→ Action item
From the line that has "You are a computer-use agent." down to the last line of the data below, set down every line exactly, but none of the pictures.

→ Records for the task
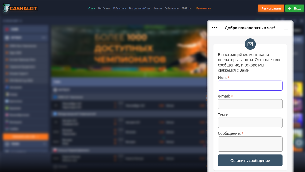The image size is (305, 172).
Task: Click the green Вход login button
Action: tap(294, 8)
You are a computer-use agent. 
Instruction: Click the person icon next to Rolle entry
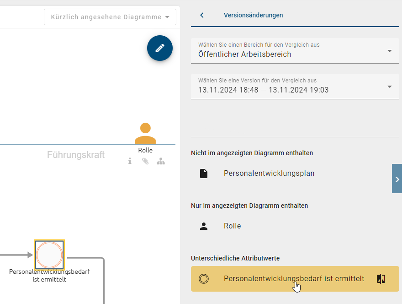[203, 226]
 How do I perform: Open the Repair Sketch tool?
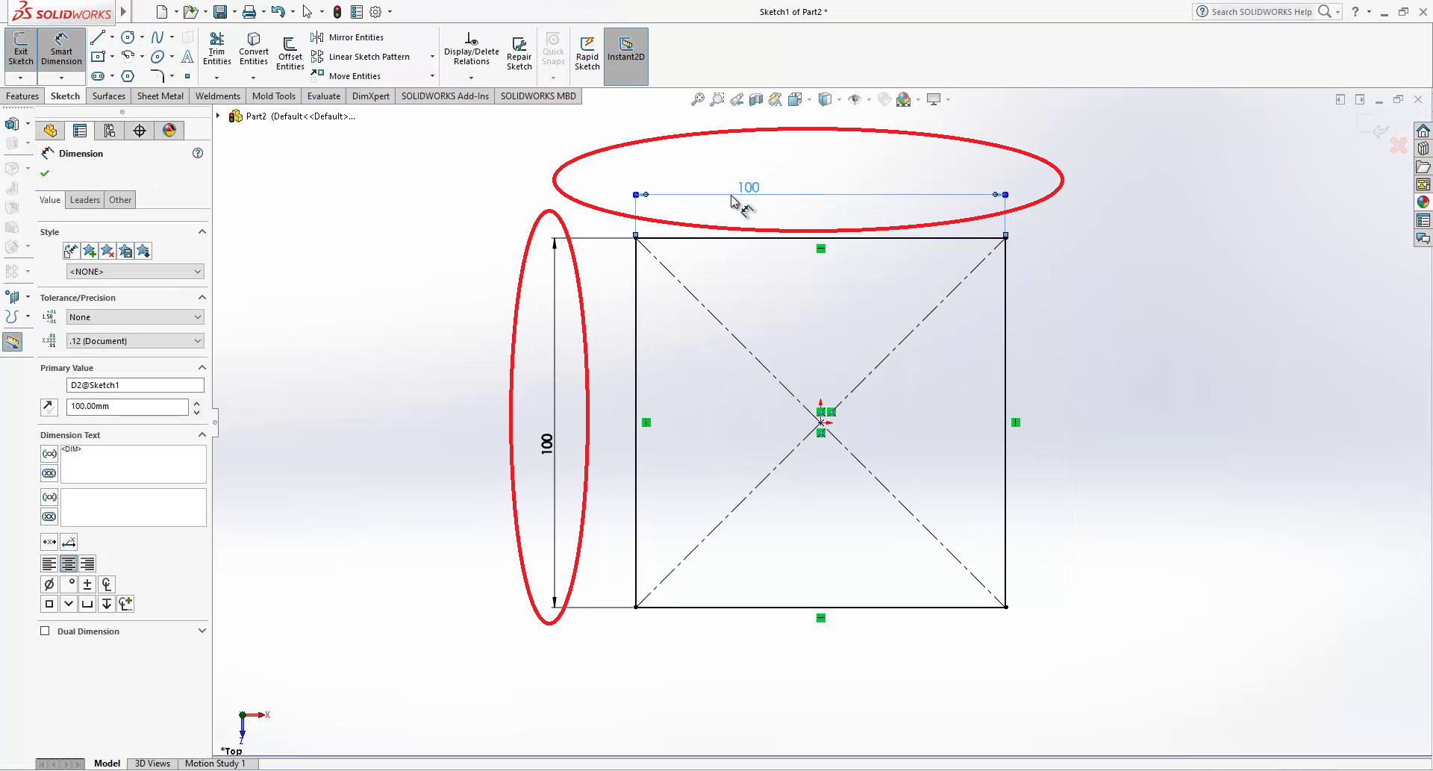point(519,53)
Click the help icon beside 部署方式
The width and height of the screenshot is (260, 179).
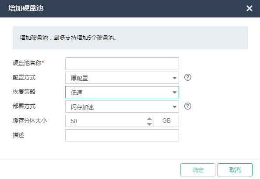pos(188,106)
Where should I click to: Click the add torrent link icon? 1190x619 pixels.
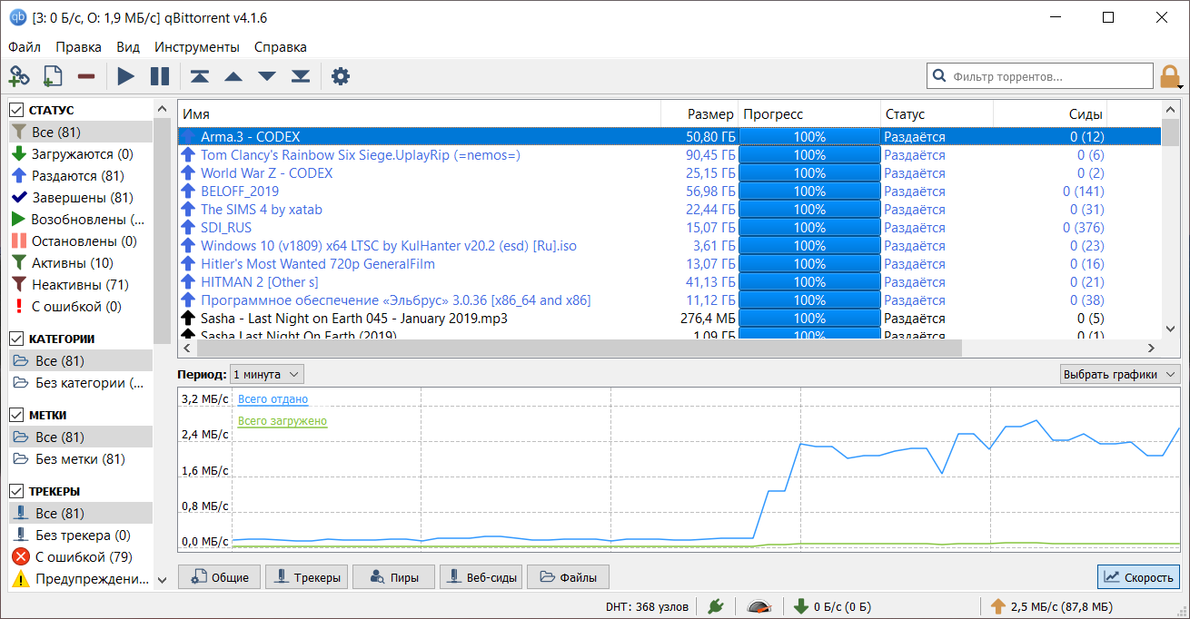coord(19,76)
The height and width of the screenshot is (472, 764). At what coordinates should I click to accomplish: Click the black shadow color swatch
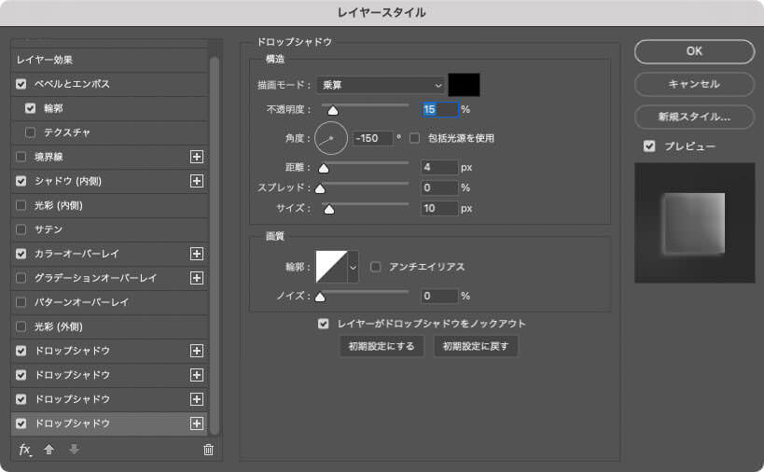[x=464, y=85]
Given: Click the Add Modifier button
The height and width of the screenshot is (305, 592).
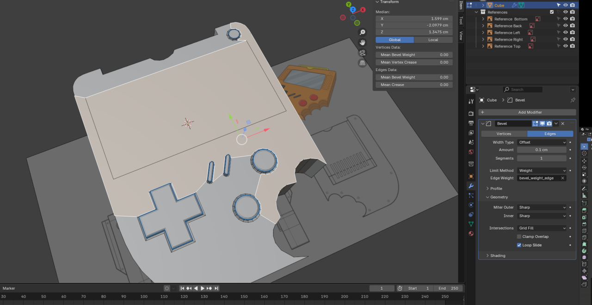Looking at the screenshot, I should 529,112.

→ Output for this exercise
You are a computer-use agent. 
Instruction: Click the person icon next to Rolle entry
[203, 226]
 How do I perform: Open the Repair Sketch tool?
point(519,53)
Click the help icon beside 部署方式
The width and height of the screenshot is (260, 179).
pos(188,106)
Where should I click to: Click the add torrent link icon? 1190x619 pixels.
coord(19,76)
The height and width of the screenshot is (472, 764). At what coordinates should I click to accomplish: Click the black shadow color swatch
[x=464, y=85]
Given: Click the Add Modifier button
The height and width of the screenshot is (305, 592).
Looking at the screenshot, I should 529,112.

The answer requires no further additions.